A French policeman was attacked by a man with a knife claiming to act “in the name of the prophet” on Monday but was unharmed, the interior minister and police sources said.
The sources had previously indicated that their colleague had been wounded in the attack in the southern town of Cannes, which saw the knifeman shot and seriously wounded.
“The policeman who was stabbed has fortunately not been physically injured thanks to his bulletproof vest,” Interior Minister Gerald Darmanin wrote on Twitter.
The police sources said the incident was being treated as a possible terrorist attack, and Darmanin announced he was heading to the scene.

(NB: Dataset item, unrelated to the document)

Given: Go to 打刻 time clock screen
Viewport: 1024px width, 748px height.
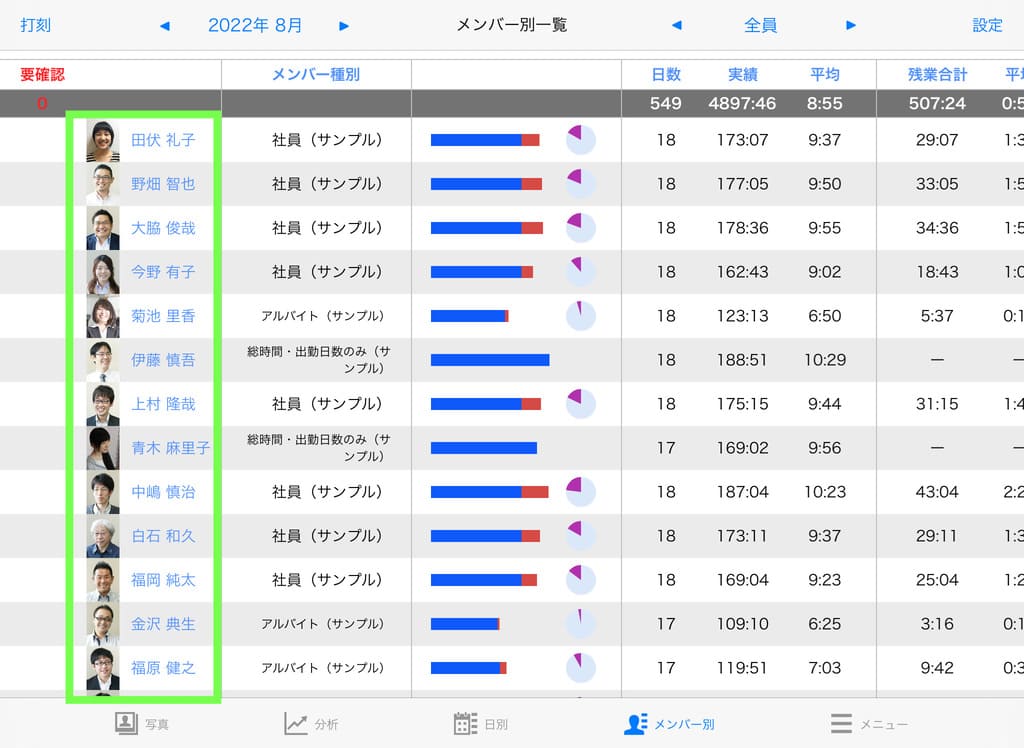Looking at the screenshot, I should pos(36,26).

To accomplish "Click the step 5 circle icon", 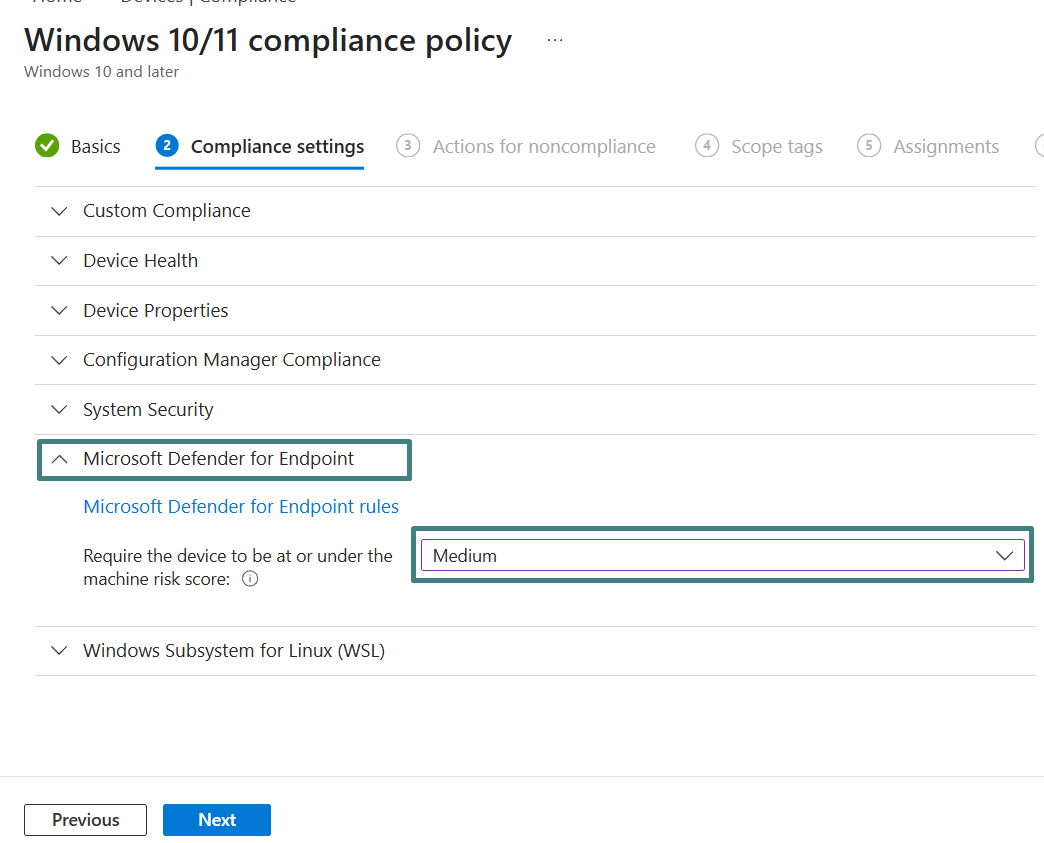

The officer was behind the wheel of a car in front of a police station in the town at 6.30am when the attacker opened the door and stabbed him with a knife, one source said on condition of anonymity.
The attacker was severely injured by another police officer who opened fire, and was in a serious condition.
French police have been targeted in a series of attacks from Islamic extremists in recent years, leading to calls for better protection and harsher jail sentences.
In April, a police employee was stabbed to death in the secure entrance to a station in the quiet Paris commuter town of Rambouillet, while an officer was seriously wounded in a knife attack near the western city of Nantes in May.
In October 2019, three officers and one police employee in Paris were stabbed to death in the headquarters of the Paris police by a radicalised IT employee.
Each attack has sharpened attention on the danger of Islamic extremism in France, which has suffered a wave of violence over the last decade from radicals inspired by al-Qaeda or the Islamic State group.
Security is also a key issue ahead of presidential elections in April next year.